Reprodução assistida com ‘três pais’ avança na Grã-Bretanha
A Câmara dos Comuns da Grã-Bretanha aprovou nesta terça-feira uma técnica que utiliza material genético de três pessoas para gerar um embrião. O método de reprodução assistida, denominado de doação mitocondrial, tem como objetivo evitar a transmissão de doenças genéticas.
Os membros da Câmara dos Comuns puderam exercer o voto livre, sem se submeter à disciplina de seus partidos, por se tratar de um tema sensível, e o resultado foi 382 votos a favor e 128 contra. Se a lei passar também na Câmara dos Lordes, a Grã-Bretanha se tornará o primeiro Estado a legalizar a reprodução assistida com genes de três pessoas.
A técnica foi aprovada para casos em que a mãe tenha uma alteração mitocondrial que possa transmitir doenças ao filho, como cegueira, epilepsia, problemas mentais graves e fraqueza muscular. O método consiste em misturar o DNA mitocondrial de uma doadora saudável com o núcleo do óvulo da mãe, que contém o DNA comum e é responsável por nossas características físicas e a maior parte das condições de saúde.
Estima-se que doenças mitocondriais leves afetem uma a cada 200 crianças nascidas, e os casos mais severos, uma a cada 6 000. De acordo com Ciro Martinhago, geneticista especializado em medicina reprodutiva e diretor da Chromosome Medicina Genômica, esse número pode ser ainda maior, uma vez que o diagnóstico de doenças causadas por alterações nas mitocôndrias é difícil.

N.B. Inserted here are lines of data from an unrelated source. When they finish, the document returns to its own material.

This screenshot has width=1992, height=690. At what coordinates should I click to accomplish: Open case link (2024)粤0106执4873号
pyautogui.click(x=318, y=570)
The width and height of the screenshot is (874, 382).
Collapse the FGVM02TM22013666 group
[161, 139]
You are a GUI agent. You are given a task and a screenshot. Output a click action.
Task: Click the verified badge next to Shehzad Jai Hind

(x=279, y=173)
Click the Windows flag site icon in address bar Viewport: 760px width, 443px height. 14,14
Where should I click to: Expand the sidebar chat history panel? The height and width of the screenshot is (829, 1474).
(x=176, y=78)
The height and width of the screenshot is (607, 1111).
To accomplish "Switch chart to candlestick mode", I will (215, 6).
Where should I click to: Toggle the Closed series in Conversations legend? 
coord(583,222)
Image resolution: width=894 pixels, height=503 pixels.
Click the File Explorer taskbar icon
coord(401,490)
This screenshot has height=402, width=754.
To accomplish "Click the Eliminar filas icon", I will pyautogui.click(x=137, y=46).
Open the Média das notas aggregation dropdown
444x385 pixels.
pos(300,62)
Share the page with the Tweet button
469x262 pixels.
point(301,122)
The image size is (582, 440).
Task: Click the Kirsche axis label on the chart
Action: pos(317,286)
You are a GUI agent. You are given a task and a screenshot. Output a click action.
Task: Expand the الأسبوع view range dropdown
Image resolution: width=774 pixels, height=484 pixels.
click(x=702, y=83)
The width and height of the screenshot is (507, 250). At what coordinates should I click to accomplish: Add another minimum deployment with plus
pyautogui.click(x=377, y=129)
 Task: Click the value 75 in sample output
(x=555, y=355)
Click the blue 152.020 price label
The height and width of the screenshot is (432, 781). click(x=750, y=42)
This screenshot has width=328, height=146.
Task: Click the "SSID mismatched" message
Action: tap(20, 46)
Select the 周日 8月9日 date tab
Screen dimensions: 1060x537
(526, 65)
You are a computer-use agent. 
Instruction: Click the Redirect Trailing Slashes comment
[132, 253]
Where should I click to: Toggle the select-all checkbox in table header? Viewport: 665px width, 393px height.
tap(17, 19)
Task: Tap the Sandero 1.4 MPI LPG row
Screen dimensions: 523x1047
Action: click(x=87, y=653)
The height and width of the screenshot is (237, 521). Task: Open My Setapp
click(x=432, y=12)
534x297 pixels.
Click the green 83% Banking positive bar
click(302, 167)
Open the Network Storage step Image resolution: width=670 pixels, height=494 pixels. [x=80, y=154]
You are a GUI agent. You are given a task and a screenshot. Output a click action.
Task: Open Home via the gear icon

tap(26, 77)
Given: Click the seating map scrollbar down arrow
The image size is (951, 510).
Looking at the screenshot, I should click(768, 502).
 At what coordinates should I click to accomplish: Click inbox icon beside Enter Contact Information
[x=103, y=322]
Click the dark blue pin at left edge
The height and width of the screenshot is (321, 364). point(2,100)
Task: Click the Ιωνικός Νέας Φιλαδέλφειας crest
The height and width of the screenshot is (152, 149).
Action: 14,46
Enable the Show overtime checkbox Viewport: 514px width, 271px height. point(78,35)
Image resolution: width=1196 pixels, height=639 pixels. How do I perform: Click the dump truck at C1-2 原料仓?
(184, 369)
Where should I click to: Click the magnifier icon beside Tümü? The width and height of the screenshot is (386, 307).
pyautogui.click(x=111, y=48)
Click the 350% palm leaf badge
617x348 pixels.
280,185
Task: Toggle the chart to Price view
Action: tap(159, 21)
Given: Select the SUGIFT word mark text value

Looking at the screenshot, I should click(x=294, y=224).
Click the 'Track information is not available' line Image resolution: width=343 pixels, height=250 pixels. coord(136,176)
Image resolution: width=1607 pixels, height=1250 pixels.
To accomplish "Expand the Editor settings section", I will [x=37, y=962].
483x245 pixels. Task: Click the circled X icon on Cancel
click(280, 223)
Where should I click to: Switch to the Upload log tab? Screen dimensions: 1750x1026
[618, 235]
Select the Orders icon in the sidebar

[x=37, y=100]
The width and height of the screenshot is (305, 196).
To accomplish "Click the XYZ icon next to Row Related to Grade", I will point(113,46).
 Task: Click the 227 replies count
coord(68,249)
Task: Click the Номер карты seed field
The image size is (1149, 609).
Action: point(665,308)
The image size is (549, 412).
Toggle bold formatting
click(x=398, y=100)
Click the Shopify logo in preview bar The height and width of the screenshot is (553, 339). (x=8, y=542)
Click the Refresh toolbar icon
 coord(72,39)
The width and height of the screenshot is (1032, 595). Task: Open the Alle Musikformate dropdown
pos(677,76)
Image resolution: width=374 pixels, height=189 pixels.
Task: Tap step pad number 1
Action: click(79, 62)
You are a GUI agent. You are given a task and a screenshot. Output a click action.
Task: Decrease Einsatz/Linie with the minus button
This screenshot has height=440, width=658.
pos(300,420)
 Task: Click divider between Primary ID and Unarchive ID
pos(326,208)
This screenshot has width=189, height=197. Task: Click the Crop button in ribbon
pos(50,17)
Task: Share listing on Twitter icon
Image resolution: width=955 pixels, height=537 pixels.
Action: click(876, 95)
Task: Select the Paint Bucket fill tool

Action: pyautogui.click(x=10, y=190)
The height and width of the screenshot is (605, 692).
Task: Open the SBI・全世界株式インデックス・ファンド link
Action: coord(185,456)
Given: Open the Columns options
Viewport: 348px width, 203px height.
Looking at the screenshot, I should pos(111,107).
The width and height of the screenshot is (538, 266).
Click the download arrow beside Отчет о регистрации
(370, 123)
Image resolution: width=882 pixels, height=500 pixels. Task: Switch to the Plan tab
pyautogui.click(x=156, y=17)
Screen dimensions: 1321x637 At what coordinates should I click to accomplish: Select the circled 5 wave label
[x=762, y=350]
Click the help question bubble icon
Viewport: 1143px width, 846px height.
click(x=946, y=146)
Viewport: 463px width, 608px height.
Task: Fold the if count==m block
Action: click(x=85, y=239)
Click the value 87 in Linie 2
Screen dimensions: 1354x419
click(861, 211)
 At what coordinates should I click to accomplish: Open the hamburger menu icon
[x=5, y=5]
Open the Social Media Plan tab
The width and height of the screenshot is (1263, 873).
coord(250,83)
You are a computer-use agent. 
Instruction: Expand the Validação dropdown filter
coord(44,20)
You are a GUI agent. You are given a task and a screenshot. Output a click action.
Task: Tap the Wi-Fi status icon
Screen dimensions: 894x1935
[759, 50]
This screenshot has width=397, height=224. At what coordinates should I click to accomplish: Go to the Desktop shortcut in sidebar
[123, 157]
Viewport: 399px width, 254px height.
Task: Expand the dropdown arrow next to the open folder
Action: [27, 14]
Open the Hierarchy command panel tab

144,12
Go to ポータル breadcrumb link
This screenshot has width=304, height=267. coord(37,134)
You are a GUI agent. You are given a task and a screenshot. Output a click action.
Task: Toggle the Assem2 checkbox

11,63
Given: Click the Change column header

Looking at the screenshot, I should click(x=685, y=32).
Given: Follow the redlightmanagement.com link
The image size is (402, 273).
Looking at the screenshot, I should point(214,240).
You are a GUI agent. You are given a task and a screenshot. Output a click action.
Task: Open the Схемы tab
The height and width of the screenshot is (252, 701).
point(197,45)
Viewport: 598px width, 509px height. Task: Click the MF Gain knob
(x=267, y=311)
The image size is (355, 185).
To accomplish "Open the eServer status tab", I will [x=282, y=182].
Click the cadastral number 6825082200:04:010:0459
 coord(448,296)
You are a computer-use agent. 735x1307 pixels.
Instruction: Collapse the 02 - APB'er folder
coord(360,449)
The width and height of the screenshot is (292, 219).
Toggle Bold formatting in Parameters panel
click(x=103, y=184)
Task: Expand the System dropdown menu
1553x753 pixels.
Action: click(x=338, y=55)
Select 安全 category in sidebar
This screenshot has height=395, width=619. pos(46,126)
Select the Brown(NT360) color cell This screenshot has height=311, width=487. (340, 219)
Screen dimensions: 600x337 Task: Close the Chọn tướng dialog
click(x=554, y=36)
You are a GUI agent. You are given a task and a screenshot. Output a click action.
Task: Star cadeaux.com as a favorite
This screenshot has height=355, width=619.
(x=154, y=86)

Herança genética — “Não é correto dizer que a criança vai ter duas mães, o DNA está quase todo no núcleo. É o mesmo que dizer isso de uma pessoa que passou por um transplante, por exemplo”, afirma Mayana Zatz, geneticista da Universidade de São Paulo. O DNA da mitocôndria corresponde a 0,02% dos genes de uma pessoa, enquanto os demais 99,8% são o DNA que está no núcleo das nossas células.
“Se formos pensar assim, nós já temos três tipos de DNA, da mitocôndria, do pai e da mãe”, concorda Martinhago. “A mitocôndria é como outro organismo na nossa célula, é quase independente, apenas produz energia.”
Brasil — Atualmente, as normas do Conselho Federal de Medicina não permitem a manipulação genética de embriões no Brasil, por isso essa técnica não pode ser realizada. Os especialistas relatam, porém, que métodos parecidos são aplicados sem controle, como a injeção de citoplasma de uma célula mais jovem no óvulo de mulheres mais velhas que querem engravidar.
“Espero que a decisão da Grã-Bretanha sirva como incentivo ao Brasil. Nós já temos a tecnologia para implantar esse procedimento por aqui, quando ele for permitido”, afirma Martinhago. Para Mayana, a decisão seria um passo importante para permitir que mulheres com doenças mitocondriais tenham filhos sem os riscos de problemas mais graves.